Auke van der Woud beschrijft in zijn “Een Nieuwe Wereld” (periode plm. 1850-1900) hoe de hond min of meer uit z’n oude en vertrouwde mand is geschopt. En wat niemand toen al wist, of ook maar kon weten, was dat de hond vanaf dat moment – zonder vaste woon- en verblijfplaats – eigenlijk een soort van zwervend/nomadisch bestaan tegemoet zou lopen. De deksel was, onomkeerbaar, van diversiteitsdoos gelicht.
Ook de twee wereldoorlogen die volgden, werkten duurzaam ontwrichtend door in het eens zo hechte verband tussen mand en hond. Aansluitend volgden stormachtige en aanhoudend over elkaar heen buitelende ontwikkelingen op het vlak van computertechnologie. Machines met extreem korte omsteltijden en een schier oneindig repertoire aan instelmogelijkheden begonnen hun niet te stuiten opmars. En zonder oorlogsverklaring, wapengekletter en wat dies meer zij… veroverden zij gestaag en met versnellende tred de wereld. Aloude zuilen van traditioneel maatschappelijke verbanden raakten met ‘ubiquitous computing’ en haar aanhoudende informatiegolven aan flarden geschoten. Tot zinken gebracht zeg ook maar. En zo verloor traditionele maatschappij terrein en transformeerde ze tot heuse informatiemaatschappij – met een diversiteit en dynamiek die zijn weerga niet kent.
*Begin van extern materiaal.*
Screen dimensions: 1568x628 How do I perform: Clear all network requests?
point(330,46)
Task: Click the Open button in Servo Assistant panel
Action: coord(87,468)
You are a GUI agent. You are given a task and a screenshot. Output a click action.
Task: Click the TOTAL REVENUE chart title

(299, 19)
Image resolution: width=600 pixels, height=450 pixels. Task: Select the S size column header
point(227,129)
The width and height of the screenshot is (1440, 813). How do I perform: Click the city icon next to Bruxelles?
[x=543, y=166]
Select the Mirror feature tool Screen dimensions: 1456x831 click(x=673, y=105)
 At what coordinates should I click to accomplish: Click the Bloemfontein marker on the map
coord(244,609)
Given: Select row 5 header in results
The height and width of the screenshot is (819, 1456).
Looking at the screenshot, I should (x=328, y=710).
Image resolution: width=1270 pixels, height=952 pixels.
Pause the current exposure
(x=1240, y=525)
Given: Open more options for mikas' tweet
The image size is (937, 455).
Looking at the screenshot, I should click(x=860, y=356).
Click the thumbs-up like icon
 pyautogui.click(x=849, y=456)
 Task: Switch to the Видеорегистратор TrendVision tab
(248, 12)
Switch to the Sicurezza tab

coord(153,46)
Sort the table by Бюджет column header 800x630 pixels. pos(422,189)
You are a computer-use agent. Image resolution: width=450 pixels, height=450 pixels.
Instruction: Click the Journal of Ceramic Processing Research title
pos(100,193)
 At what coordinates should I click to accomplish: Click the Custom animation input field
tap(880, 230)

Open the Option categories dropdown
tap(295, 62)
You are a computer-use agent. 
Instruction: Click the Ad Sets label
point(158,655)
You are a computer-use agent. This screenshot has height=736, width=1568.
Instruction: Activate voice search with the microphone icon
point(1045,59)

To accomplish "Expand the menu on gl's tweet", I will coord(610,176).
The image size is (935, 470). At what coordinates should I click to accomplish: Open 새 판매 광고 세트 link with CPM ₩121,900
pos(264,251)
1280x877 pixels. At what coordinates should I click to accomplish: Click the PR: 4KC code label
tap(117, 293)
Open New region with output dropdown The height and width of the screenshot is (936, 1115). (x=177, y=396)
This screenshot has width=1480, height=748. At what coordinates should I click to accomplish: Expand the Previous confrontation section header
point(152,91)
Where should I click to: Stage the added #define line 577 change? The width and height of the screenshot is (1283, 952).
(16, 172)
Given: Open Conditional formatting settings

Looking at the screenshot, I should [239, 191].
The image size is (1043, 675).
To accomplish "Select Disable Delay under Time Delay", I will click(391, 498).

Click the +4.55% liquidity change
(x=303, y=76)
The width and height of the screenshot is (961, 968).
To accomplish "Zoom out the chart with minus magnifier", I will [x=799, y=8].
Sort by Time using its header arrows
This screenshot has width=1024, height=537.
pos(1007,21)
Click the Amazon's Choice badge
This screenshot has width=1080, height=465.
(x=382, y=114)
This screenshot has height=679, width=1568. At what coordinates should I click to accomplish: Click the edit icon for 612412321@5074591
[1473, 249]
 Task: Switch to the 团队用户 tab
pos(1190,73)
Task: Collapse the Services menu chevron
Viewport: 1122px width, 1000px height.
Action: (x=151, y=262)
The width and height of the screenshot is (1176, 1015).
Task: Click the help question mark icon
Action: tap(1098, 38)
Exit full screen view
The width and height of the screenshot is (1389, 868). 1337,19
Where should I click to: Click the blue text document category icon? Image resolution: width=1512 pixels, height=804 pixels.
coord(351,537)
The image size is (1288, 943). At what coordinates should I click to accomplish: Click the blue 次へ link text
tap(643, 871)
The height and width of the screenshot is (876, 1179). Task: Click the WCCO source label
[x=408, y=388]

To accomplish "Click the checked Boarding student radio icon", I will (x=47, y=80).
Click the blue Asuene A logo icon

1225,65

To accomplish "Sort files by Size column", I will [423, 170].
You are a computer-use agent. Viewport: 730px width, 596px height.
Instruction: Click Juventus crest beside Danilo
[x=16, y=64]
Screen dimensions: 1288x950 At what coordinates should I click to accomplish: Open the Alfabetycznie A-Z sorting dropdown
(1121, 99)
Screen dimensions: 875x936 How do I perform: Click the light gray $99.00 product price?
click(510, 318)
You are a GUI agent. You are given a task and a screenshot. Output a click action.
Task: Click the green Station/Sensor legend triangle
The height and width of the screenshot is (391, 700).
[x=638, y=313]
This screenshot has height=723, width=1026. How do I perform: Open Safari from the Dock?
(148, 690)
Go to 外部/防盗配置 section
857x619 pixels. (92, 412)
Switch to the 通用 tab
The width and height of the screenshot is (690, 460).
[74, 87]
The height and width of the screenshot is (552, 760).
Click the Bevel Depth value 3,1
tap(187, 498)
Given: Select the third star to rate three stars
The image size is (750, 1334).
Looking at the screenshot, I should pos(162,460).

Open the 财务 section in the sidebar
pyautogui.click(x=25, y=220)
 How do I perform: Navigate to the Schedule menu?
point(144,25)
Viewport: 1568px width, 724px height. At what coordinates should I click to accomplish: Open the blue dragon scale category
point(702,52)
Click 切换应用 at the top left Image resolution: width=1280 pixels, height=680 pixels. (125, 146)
Ja, we leven vandaag de dag volop in informatiemaatschappij. Netwerkmaatschappij – zoals het ook wel heet. Verzuilde maatschappij met haar vele eens zo veilig en vertrouwd aanvoelende compartimenten (manden) verloor structuur, legde uiteindelijk het loodje en maakte plaats voor vele variërende en gevarieerde gelegenheidszuilen en -zuiltjes. Informatietechnologie kwam als een duvel uit en doosje, maakte furore via bliksemcarrière en drong uiteindelijk door tot in diepste vezels – haarvaten van de samenleving. Honden raakten op drift tot zwervend/nomadisch bestaan.
Opgeschrikt verliet diversiteitsgeest haar fles. IT schoot die fles in enkele decennia tijd finaal aan gort. En vandaag de dag zet diversiteitsgeest voor ieder vluchtig verband in een handomdraai een digitaal mandje neer. De wereld staat er inmiddels tot over haar oren vol mee. Ja, komt er welhaast in om. En IT…? IT staat zonder het al (goed) te beseffen of ook maar toe te willen geven met haar mond vol tanden; heeft geen structurele oplossing. Dat kan volgens Einstein ook niet: problemen van dit kaliber kunnen nu eenmaal niet worden opgelost op het niveau waarop ze zijn ontstaan.
Gelukkig… gelukkig nadert de slinger haar uiterste punt. Onontkoombaar voltooit ze haar route naar futloos keerpunt. Om haar reis aansluitend in omgekeerde richting – energiek in te zetten. Nadrukkelijk universiteit in diversiteit zoekend. Zoekend naar eenheid, naar te waarderen invariant in zo massief ontwikkelde diversiteit. Universiteit als nieuw te ontdekken verdwijnpunt vanwaaruit via hulplijnen ongekend nieuwe ruimte opgespannen raakt. Ruimte waar mand weer een tijdlang haar fonkelnieuwe vaste plek heeft. Ruimte vanwaaruit we ook – steeds weer en met steeds grotere snelheid – op weg gaan naar volgende diversiteitshorizonten.
Op informatisch terrein zou zo’n eerstvolgende op te spannen ruimte uitstekend een informatieruimte kunnen heten. In zo’n informatieruimte zou de inmiddels ontsporende diversiteit aan losse hondenmanden (toepassingen) zich gehoorzaam laten herordenen tot informatie-infrastructuur waarop iedere individuele deelnemer aan informatieverkeer in alle vrijheid volstrekt nieuwe diversiteitshoogten kan bereiken.